Diketahui hingga saat ini perbaikan jembatan urung juga dilakukan paska insiden satu unit mobil boks bermuatan kerupuk jatuh ke sungai saat melintas di jembatan gantung Way Pengubuan pada Sabtu 17 Januari 2026 sekitar pukul 15.00 WIB lalu.
Salah satu tali baja pada jembatan yang terbuat dari material kayu tersebut nyaris putus usai dilewati satu unit mobil karena usianya jembatan sudah puluhan tahun.
Samsuri selaku Kepala Kampung Tanjung Ratu mengatakan, sejauh ini belum ada kabar terkait upaya tindak lanjut perbaikan jembatan paska insiden.
Menurutnya, jembatan tersebut harus segera mendapat perbaikan agar aktivitas masyarakat kembali normal.
"Belum ada info perbaikan. Kalau kondisi terkini masyarakat masih terkendala, terutama bagi masyarakat yang biasa beraktivitas melintasi jembatan tersebut," ujar Samsuri, Kamis (22/1/2026).
"Bahkan ada anak sekolah yang terpaksa jalan memutar jauh sekali, hingga 20 kilometer karena sekolah di kecamatan yang berbeda," terusnya.
Menurutnya, kondisi jembatan gantung saat ini hanya tinggal satu tali gantung yang tersisa, dan dinyatakan tidak bisa dilalui, terutama untuk anak sekolah.
Sebab, kata dia, jika dipaksakan akan berpotensi menimbulkan bahaya.
Padahal, ujar Samsuri, biasanya jembatan tersebut biasa dilalui pejalan kaki, motor, dan sepeda.
"Menurut kami sangat urgent, karena situasi ini tidak diprediksi dan membuat rutinitas jadi terganggu," kata dia
Samsuri mengatakan, jembatan Gantung Way Pengubuan dibangun pada tahun 1973 dan sudah banyak berjasa untuk mobilitas masyarakat setempat.
Menurutnya, jembatan kayu yang usianya sudah 53 tahun itu terputus akibat satu unit mobil boks yang nekat melintas.
"Mobil boks bermuatan kerupuk dari arah Kampung Purnamatungga itu nekat melintasi jembatan padahal kondisinya memprihatinkan," ujarnya.
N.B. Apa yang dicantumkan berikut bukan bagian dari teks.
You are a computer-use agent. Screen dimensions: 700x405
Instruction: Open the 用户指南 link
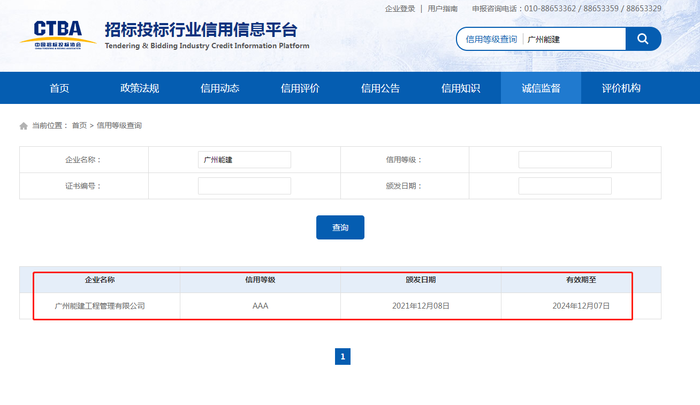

"Akibatnya salah satu tali baja central putus, membuat jembatan terpelintir, mobil boks yang ada di atas jembatan jatuh ke sungai terseret derasnya arus sungai sekitar 150 meter, dan tertahan di rerumpunan bambu," kata dia.
Karena usianya yang sudah tua, jembatan Way Pengubuan biasanya khusus diperuntukkan bagi pejalan kaki dan kendaraan sepeda motor.
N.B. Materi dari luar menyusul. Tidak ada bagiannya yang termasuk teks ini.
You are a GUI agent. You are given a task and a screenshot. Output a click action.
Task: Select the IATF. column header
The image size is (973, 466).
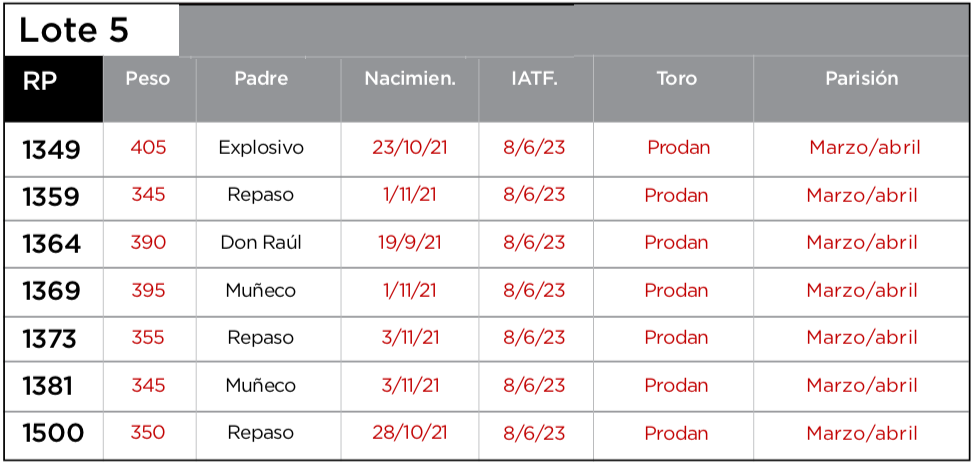pyautogui.click(x=534, y=79)
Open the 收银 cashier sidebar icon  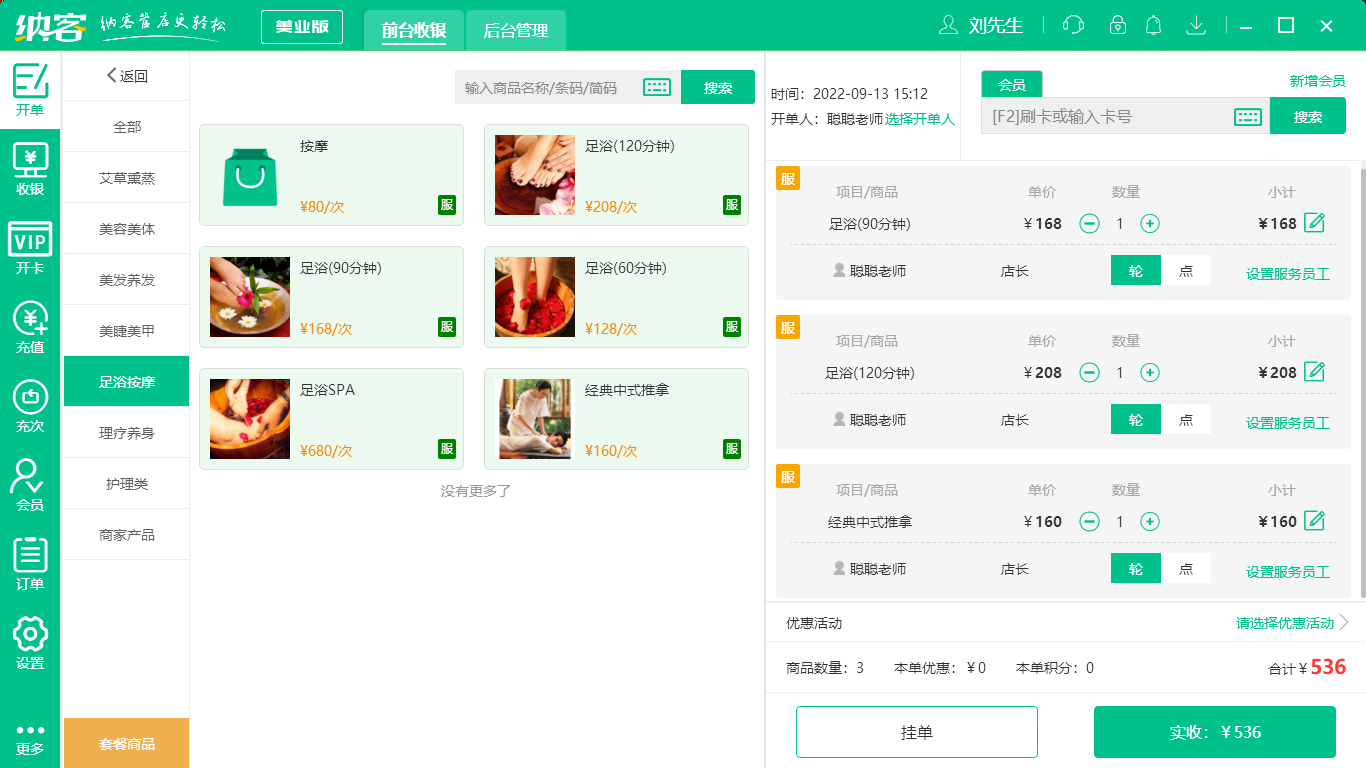point(30,170)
Samsuri mengatakan, jembatan tersebut menjadi jalur utama akses anak sekolah, pedagang, petani, dan pekerja di wilayah tersebut.
Kampung yang terdampak terhambatnya mobilitas akibat insiden di jembatan tersebut diantaranya Tanjung Ratu, Purnama Tunggal, Muji Rahayu, Gayau Saksi, Slusuban.
Dia berharap pemerintah segera melakukan penanggulangan untuk memulihkan akses warga setenpat, terutama untuk anak sekolah.
"Jembatan ini sangat vital, karena satu-satunya akses anak sekolah dari TK, SD, SMP dan SLTA melintas jembatan ini. Pekerja perusahaan juga lewat disini," tukasnya.
"Mohon segera dibangun, kasihan anak-anak sekolah. Jembatan ini satu-satunya akses ke sekolah, kalau harus muter jauh banget," tutupnya.